Publicado: octubre 15, 2025, 5:23 am
Creo que uno de los momentos mundanos más incómodos que existen es cuando uno cumple años y llegan las velas. Ese instante en el que la gente te canta el cumpleaños feliz y tú, ahí, en medio, tienes dos opciones: o cantar con ellos y aplaudir como un mono con dos platillos, o quedarte sonriendo impávido, mientras recibes la avalancha de aplausos y sonrisas en tu honor, sin hacer nada más que ser testigo de la admiración y el entusiasmo que te profesa, por unos segundos, el resto del mundo.
Dos tipos de personas. Las primeras, con cierta empatía, se aplauden y se cantan a ellas mismas de manera ridícula, pero inevitable, para compensar la vergüenza e incomodidad del momento. Y las segundas, más sobradas de ego, disfrutan acaparando todas las miradas, recibiendo cada uno de esos aplausos que les van hinchando el pecho como se hincha una colchoneta de piscina, a ritmo de soplido.

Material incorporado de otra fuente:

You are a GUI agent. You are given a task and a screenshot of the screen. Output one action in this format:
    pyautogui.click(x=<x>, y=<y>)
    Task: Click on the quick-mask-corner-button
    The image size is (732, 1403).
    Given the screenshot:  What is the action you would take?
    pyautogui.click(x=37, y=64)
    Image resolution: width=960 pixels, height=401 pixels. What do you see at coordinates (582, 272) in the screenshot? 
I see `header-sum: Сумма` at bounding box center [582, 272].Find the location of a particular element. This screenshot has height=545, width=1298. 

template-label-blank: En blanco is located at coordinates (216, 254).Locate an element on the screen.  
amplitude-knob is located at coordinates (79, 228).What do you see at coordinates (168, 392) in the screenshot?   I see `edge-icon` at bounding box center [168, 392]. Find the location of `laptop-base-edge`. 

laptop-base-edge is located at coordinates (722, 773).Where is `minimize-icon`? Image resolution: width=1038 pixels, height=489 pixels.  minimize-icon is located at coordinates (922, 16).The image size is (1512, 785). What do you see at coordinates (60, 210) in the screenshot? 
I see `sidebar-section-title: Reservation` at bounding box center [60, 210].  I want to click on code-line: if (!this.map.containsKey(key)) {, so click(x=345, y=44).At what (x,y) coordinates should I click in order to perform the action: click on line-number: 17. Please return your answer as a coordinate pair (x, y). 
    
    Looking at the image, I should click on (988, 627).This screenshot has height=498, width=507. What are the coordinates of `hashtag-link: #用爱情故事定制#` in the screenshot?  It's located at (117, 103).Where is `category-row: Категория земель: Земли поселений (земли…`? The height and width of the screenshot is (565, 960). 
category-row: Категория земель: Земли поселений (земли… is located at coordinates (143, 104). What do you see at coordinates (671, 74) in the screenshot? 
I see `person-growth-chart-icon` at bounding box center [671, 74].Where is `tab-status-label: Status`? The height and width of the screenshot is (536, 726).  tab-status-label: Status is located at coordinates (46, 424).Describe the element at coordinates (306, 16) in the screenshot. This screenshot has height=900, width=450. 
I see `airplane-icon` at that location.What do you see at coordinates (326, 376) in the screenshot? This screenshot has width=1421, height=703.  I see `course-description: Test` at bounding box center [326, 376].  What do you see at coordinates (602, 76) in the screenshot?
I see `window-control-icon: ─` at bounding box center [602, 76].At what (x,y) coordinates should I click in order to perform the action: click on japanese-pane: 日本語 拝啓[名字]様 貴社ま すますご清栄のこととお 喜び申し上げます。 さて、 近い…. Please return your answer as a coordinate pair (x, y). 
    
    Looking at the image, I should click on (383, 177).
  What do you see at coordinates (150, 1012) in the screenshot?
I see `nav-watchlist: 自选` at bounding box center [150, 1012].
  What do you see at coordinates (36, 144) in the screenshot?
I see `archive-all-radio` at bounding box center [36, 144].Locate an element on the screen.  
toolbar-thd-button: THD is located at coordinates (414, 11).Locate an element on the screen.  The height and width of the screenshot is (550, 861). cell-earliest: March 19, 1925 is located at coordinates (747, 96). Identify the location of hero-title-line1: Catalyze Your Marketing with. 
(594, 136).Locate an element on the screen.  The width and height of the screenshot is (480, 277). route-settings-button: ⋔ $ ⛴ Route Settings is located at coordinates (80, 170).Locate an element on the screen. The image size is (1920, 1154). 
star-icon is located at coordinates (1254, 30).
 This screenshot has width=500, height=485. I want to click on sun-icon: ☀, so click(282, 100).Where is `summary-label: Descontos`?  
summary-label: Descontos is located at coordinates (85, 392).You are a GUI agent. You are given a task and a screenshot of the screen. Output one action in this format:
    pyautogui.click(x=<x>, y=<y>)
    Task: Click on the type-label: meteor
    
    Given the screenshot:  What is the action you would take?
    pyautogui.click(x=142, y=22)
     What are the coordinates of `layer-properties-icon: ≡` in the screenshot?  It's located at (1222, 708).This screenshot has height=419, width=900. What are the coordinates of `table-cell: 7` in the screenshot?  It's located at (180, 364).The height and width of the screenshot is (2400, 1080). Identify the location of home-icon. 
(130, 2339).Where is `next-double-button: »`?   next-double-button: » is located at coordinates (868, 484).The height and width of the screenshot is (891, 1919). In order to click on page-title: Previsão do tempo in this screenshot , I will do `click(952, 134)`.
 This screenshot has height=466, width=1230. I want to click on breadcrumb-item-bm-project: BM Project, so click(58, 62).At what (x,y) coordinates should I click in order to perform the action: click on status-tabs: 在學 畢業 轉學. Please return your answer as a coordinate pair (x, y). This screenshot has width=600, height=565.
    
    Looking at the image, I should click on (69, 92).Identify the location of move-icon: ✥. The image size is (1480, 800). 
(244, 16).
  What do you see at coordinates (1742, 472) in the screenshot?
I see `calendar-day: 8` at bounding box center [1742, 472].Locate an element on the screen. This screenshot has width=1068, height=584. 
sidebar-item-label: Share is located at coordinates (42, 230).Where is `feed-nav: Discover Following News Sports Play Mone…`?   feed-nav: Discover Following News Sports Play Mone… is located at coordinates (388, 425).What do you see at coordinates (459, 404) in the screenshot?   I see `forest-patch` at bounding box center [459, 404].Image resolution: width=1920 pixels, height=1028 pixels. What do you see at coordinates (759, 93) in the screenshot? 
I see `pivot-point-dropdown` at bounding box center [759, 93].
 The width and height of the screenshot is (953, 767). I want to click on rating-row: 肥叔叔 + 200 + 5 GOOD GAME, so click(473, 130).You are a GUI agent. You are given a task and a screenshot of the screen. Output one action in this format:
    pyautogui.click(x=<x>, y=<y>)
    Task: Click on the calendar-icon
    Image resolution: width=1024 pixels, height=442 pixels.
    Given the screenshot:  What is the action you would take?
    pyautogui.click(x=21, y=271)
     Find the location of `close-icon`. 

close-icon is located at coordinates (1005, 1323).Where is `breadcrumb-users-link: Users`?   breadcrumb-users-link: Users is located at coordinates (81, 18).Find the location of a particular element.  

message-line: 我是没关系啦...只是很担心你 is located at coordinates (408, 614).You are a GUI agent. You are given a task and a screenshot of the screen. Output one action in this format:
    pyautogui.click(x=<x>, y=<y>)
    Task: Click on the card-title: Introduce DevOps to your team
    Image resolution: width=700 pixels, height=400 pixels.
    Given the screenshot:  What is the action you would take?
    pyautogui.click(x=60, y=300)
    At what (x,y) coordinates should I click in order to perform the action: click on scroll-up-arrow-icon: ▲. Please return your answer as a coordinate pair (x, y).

Donald Trump es de los segundos. A eso me ha recordado la interminable ovación que recibió en el Parlamento israelí tras el anuncio del alto el fuego y la liberación de rehenes. Aplausos infinitos para alabar al gran pacificador que, henchido de orgullo, ha absorbido todos en un acto de megalomanía y narcisismo, propio de los niños más pequeños y de él mismo. Un niño grande que vive el proceso de paz como si fuera su cumpleaños, como único y gran protagonista porque siente que es su día, que es su momento, aunque una mujer le haya robado el premio (Nobel).
Ojalá esa paz en Gaza sea real y efectiva, es lo que espera el mundo entero, pero me temo que lo único que quiere Trump, como cualquier niño en su cumple, es repartirse la tarta y los regalos; y a unos le regalan una pelota y a otros… un resort.